The Arctic where polar bears live is huge — about twice the size of the continental U.S. That is why counting a few tens of thousands of polar bears will always be a very difficult task. Nonetheless, the international Polar Bear Specialist Group has over the past four decades done its best to estimate how many polar bears exist at any time.
When these conservationists began studying the polar bear population in the 1960s, they clearly identified that the biggest threat to polar bears was indiscriminate hunting.
Not surprisingly, there was a great deal of uncertainty about the absolute number of polar bears — it was estimated at somewhere between 5,000 to 19,000. Let us use the midpoint of 12,000 polar bears in the 1960s.
Since then hunting became regulated everywhere, and by 1981 the group estimated that the midpoint of the number of polar bears had increased to almost 23,000. The group estimated the number of polar bears again in 1993, 1997, 2001, 2005, 2009 and again in 2015 — which it in 2019 said was the relevant number for “now.”
The amazing, if untold, story is that the midpoint estimate has never been as high as today. The global number of polar bears stands between 22,000 and 31,000, or a midpoint of 26,500.
The simple fact is that polar bears are not going extinct. They are not becoming fewer and fewer. Since society started counting in the 1960s, polar bears have never been more abundant.
This is a tremendous success story for conservation. We have seen polar bears more than double in numbers since the 1960s. Yet, this is not the story we have heard.
For decades we have been told that the polar bears are dwindling and possibly going extinct by 2020. As the drastic claims have become ever more untenable by the facts, campaigners have simply mentioned polar bears less and less.
Indeed, The Guardian, a British media outlet whose stated mission is to respond to the climate crisis, decided last year to not use polar bears as much for their climate illustrations. Similarly, Al Gore’s climate sequel a decade later just never mentioned polar bears.
Let’s be clear: climate change is real, and we should tackle it. But we need to be smart about climate actions. Most of our expensive climate policies will have virtually no impact.
Current climate promises from the Paris agreement are expected to reduce temperatures by less than 0.4°F by the end of the century, according to UN climate models — and reports project we are not even living up to the Paris promises.
Instead, economic research clearly shows that the most effective climate policies should dramatically increase green innovation. Today, it is incredibly expensive to switch entirely to green energy on current technology.

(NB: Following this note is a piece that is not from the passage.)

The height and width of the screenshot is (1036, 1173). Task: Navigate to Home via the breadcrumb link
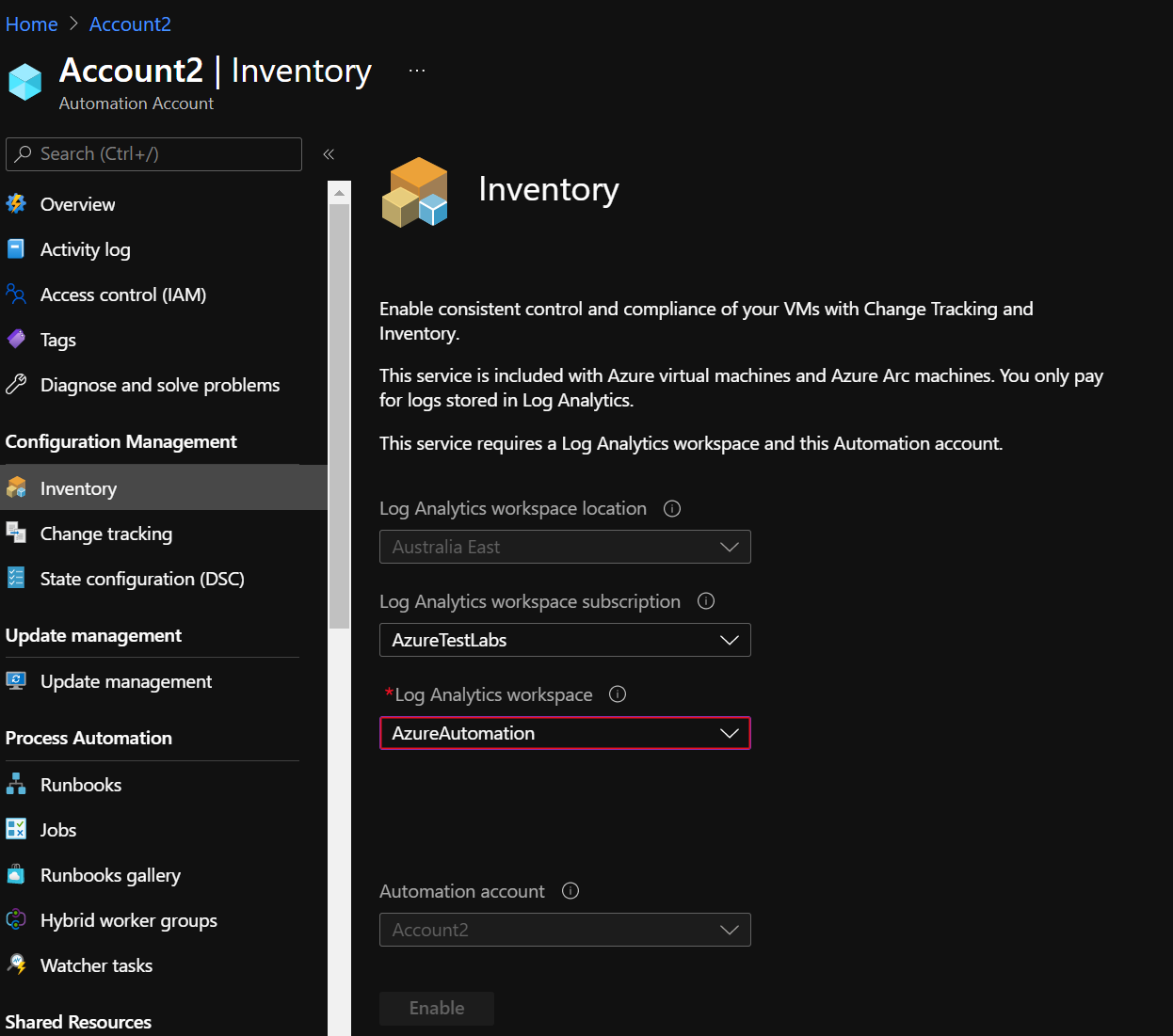pyautogui.click(x=31, y=24)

But if we innovate the price of green energy down below the price of fossil fuels, we will eventually see everyone — China, India, Africa and Latin America along with rich countries — switch.
And how to best help the polar bears? Current climate policies that will change temperatures infinitesimally in a century will help nothing. But another approach could. You rarely hear about it, but hunters each year kill off 900 polar bears.
If we want more polar bears, maybe we should simply stop shooting quite as many.